HPC and HTC Concepts

Key Concepts

High Performance Computing (HPC)

High Throughput Computing (HTC)

AKA "Supercomputing"

The Computer

Actual Rackable Server

Faster computing

Reduce time to result
Increase accuracy
Increase throughput

Faster computing

Pressure from computing requirements
Pressure from physics

Pressure from Physics

Physics limits GHz speed

Heat and power-draw increase super-linearly with speed

Pressure from computing requirements

Bottlenecks everywhere
Limits of RAM

Parallelism

Serial Process:
- A process in which its sub-processes happen sequentially in time.
- Only one sub-process is active at any given time.

Parallel Process:
- Process in which multiple sub-processes can be active simultaneously.

Parallelism

Serial Process:
- Speed depends only on the rate at which each sub-process will occur (e.g. processing unit clock speed).
Parallel Process:
- Speed depends on execution rate of each sub-process AND how many sub-processes can be made to occur simultaneously.

Parallel for Capacity

Example: Searching database of web-sites for some text (i.e. Google)

Searching sequentially through large volumes of text too time-consuming.
- Multiple servers hold different pages.
- Each server can report the result of each individual search.
- The more servers you add the quicker the search is.

Parallel for Capability

Example: Large scale weather simulation

Detailed description for atmosphere too large to run on today's desktop or server PCs.
- Multiple servers are needed to hold all grid data in memory.
- Servers need to quickly communicate to synchronise work over entire grid
- Communication between servers can become a bottleneck.

Parallelism

All computers today are designed for parallel execution

But...

Not all computation can be done in parallel!

Amdahl's Law

1 Processor

Amdahl's Law

2 Processors

Amdahl's Law

10 Processors

Amdahl's Law

Amdahl's law will always be a limiting factor

$\frac{1}{\left(1-P\right)+\frac{P}{N}}$

Some applications need to be re-written, algorithms re-thought to harness ever more parallel machines.

Amdahl's Law

If 95% of the program can be parallelized, the theoretical maximum speedup using parallel computing would be 20x, no matter how many processors are used.

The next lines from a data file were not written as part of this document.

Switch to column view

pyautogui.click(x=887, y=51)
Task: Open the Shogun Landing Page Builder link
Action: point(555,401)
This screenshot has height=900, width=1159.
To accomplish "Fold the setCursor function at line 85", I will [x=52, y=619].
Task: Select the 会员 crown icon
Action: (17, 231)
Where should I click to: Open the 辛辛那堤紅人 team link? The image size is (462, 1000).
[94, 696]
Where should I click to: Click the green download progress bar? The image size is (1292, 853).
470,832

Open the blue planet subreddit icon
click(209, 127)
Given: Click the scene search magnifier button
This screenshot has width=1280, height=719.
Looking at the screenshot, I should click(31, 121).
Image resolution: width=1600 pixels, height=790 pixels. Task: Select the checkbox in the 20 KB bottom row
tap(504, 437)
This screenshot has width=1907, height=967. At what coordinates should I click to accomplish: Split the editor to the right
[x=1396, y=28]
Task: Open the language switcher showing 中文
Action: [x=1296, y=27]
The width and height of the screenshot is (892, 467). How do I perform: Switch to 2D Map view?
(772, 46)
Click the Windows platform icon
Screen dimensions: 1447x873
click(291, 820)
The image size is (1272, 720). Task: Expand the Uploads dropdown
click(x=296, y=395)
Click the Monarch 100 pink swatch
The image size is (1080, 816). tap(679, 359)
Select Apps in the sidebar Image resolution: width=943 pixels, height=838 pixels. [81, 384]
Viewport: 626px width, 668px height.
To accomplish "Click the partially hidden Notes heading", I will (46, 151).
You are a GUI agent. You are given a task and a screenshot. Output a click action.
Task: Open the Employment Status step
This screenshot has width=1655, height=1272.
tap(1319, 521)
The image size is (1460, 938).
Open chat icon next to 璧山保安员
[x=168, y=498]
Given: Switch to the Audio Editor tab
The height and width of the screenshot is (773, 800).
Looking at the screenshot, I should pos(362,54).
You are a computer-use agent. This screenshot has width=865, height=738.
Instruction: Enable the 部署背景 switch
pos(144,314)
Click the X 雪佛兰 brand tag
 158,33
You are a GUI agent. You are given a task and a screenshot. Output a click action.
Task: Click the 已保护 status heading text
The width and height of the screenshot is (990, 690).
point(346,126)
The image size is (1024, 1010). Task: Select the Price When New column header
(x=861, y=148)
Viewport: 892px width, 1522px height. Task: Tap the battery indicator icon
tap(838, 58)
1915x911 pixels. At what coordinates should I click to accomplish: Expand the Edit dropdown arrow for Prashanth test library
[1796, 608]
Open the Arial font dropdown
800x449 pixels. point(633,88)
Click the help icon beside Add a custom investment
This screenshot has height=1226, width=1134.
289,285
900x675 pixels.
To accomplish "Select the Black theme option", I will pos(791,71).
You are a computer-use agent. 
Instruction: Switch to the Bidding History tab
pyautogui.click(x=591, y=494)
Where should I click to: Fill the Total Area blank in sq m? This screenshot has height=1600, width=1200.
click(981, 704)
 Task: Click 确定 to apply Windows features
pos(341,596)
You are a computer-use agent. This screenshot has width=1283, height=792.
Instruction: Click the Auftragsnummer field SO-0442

There are many parallel paradigms

Processor farms, pipelining, divide/conquer, geometric decomposition, cellular automata, algorithmic parallelism

From a systems perspective:
- Shared memory
- Message passing

SMP (Symmetric Multi-Processing)

Beowulf Cluster

Infiniband Cluster

NUMA (Non-Uniform Memory Access)

Interconnect comparisons

Interconnect	Typical MPI latency (microseconds)	Typical bandwidth (MB/s)
1Gbs Ethernet	60-90	90
10Gbs Ethernet	12-20	800
Infiniband	2-4	250-1200
NUMALink 4	~1	3000
QPI	~0.5	20000

GPU accelerator

Only a subset of problems can be optimised

Not all problems can be parallelised
Not all parallel problems can be ported to accelerators

In summary

Developments in CPU architecture still continue: Moore’s law still valid
Improvements to CPU architecture consist of increasing internal parallelism: hyper-threading, wider SIMD units, more cores per chip
Accelerators are bringing more computing cycles to the table (albeit of a special type).

And that is just the compute side of the story

Data storage and Network infrastructure need to keep up with computation and other data producing technologies...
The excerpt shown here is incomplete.